Genre
Horror/Slasher
P-s-y-c-h-o spells horror.
Okay, if you spell "horror" that way on a test, you'll get points off. But in the history of horror film, Psycho is everything, plus the kitchen sink (and the shower stall).
Hitchcock made Psycho with a relatively cheap budget (only $800,000, or about $6.3 million in 2015 dollars), because he wanted it to look like an exploitation schlock horror film in the vein of low budget thrillers like The Creature From the Black Lagoon (1954).
Hitchcock also included gothic horror touches looking back to stories like Dracula. Norman's creepy, looming house, the muddy swamp, and of course Norman's mother's gaping skull—those are all touches that could have been used in a horror story going back to just about the beginning of film.

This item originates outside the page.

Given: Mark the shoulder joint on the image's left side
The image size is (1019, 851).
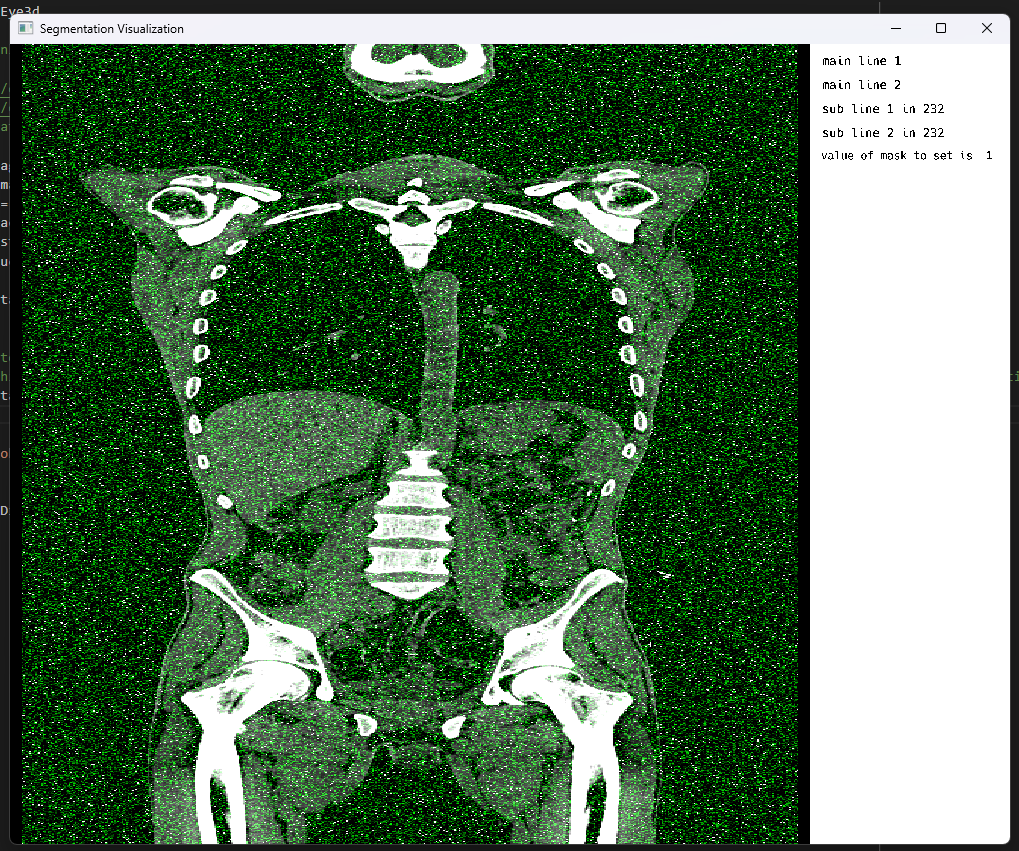Looking at the screenshot, I should click(x=182, y=205).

But Psycho also broke with the past in important ways. As critic Owen Glieberman writes:
"Before Psycho, horror movies were "monster" movies. They were fantasies in which men battled supernatural creatures – or turned into them. [But in Psycho] here was a horror film in which the "monster" lived inside the head of one man—poor, schmucky Norman Bates, the mamma's boy with a black secret." (Source)
Psycho changed horror to make it psychological. The terrifying evil wasn't out there, in some monstrous alien or mystical critter. It was inside the brain. Monster horror survived (just check out Alien) but it was joined by a whole slew of films in which the scary thing is just some human killer who does horrible things.
Hitchcock made horror into a genre that appreciated that the scariest thing might just be that nice boy behind the desk.